(Exercise)
In the data below, find the line with "Screen dimensions: 690x388" and output it along with every later line, exactly, but not the pictures.

Segment Start: Data to use

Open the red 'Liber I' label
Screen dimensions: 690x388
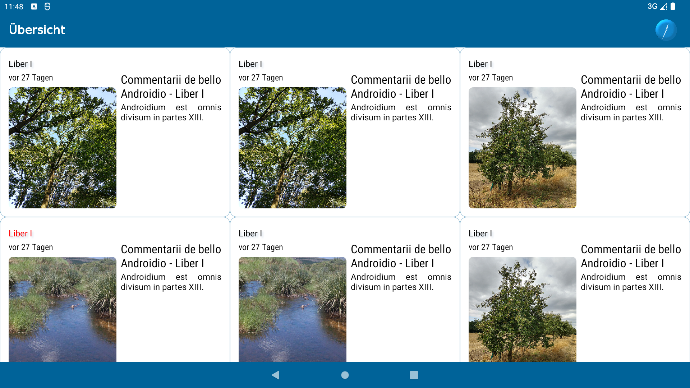point(20,234)
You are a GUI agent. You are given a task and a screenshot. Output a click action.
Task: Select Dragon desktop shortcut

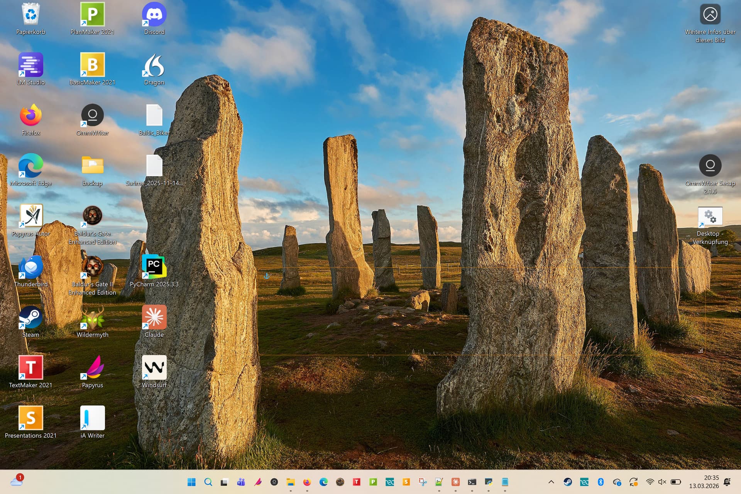[154, 65]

Segment End: Data to use

(Output for this exercise)
Screen dimensions: 690x388
point(20,234)
You are a GUI agent. You are given a task and a screenshot. Output a click action.
Task: Select Dragon desktop shortcut

[154, 65]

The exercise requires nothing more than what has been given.